[Word and element pointing entries]
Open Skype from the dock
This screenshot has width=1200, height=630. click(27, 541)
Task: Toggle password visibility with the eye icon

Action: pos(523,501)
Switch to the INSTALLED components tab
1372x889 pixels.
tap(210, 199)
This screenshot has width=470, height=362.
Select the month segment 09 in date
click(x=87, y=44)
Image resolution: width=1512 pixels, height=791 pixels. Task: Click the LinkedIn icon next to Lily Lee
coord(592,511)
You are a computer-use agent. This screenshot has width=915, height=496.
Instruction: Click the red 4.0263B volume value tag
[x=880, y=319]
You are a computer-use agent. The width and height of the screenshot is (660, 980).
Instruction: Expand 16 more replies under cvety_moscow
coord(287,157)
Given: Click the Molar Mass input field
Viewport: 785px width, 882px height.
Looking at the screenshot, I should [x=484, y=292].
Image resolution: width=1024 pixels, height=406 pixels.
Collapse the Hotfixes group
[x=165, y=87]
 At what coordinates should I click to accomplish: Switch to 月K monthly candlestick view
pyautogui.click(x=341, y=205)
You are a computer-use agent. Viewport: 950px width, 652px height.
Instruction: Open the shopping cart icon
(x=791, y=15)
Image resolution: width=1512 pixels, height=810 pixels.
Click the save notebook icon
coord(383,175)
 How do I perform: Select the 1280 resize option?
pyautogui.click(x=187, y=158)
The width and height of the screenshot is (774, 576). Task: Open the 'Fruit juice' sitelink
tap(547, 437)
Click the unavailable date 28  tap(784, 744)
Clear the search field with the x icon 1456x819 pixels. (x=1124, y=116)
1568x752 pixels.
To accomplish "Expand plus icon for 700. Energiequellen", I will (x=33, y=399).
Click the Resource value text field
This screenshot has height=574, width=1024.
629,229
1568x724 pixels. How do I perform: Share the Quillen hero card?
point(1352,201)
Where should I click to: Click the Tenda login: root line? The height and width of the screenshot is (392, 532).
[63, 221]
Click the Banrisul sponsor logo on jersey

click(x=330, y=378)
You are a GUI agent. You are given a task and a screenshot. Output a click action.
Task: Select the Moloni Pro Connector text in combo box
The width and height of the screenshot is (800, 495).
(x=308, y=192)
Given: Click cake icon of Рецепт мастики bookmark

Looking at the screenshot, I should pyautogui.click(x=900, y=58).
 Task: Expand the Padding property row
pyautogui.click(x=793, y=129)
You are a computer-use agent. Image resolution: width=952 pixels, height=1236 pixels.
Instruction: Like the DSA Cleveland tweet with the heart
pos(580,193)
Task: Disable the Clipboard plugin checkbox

_Stated exercise_
Retype all of the data above, line for line, with nothing changed.

_Answer below_
Open Skype from the dock
This screenshot has width=1200, height=630. click(27, 541)
Task: Toggle password visibility with the eye icon

Action: pos(523,501)
Switch to the INSTALLED components tab
1372x889 pixels.
tap(210, 199)
This screenshot has width=470, height=362.
Select the month segment 09 in date
click(x=87, y=44)
Image resolution: width=1512 pixels, height=791 pixels. Task: Click the LinkedIn icon next to Lily Lee
coord(592,511)
You are a computer-use agent. This screenshot has width=915, height=496.
Instruction: Click the red 4.0263B volume value tag
[x=880, y=319]
You are a computer-use agent. The width and height of the screenshot is (660, 980).
Instruction: Expand 16 more replies under cvety_moscow
coord(287,157)
Given: Click the Molar Mass input field
Viewport: 785px width, 882px height.
Looking at the screenshot, I should [x=484, y=292].
Image resolution: width=1024 pixels, height=406 pixels.
Collapse the Hotfixes group
[x=165, y=87]
 At what coordinates should I click to accomplish: Switch to 月K monthly candlestick view
pyautogui.click(x=341, y=205)
You are a computer-use agent. Viewport: 950px width, 652px height.
Instruction: Open the shopping cart icon
(x=791, y=15)
Image resolution: width=1512 pixels, height=810 pixels.
Click the save notebook icon
coord(383,175)
 How do I perform: Select the 1280 resize option?
pyautogui.click(x=187, y=158)
The width and height of the screenshot is (774, 576). Task: Open the 'Fruit juice' sitelink
tap(547, 437)
Click the unavailable date 28  tap(784, 744)
Clear the search field with the x icon 1456x819 pixels. (x=1124, y=116)
1568x752 pixels.
To accomplish "Expand plus icon for 700. Energiequellen", I will (x=33, y=399).
Click the Resource value text field
This screenshot has height=574, width=1024.
629,229
1568x724 pixels. How do I perform: Share the Quillen hero card?
point(1352,201)
Where should I click to: Click the Tenda login: root line? The height and width of the screenshot is (392, 532).
[63, 221]
Click the Banrisul sponsor logo on jersey

click(x=330, y=378)
You are a GUI agent. You are given a task and a screenshot. Output a click action.
Task: Select the Moloni Pro Connector text in combo box
The width and height of the screenshot is (800, 495).
(x=308, y=192)
Given: Click cake icon of Рецепт мастики bookmark

Looking at the screenshot, I should pyautogui.click(x=900, y=58).
 Task: Expand the Padding property row
pyautogui.click(x=793, y=129)
You are a computer-use agent. Image resolution: width=952 pixels, height=1236 pixels.
Instruction: Like the DSA Cleveland tweet with the heart
pos(580,193)
Task: Disable the Clipboard plugin checkbox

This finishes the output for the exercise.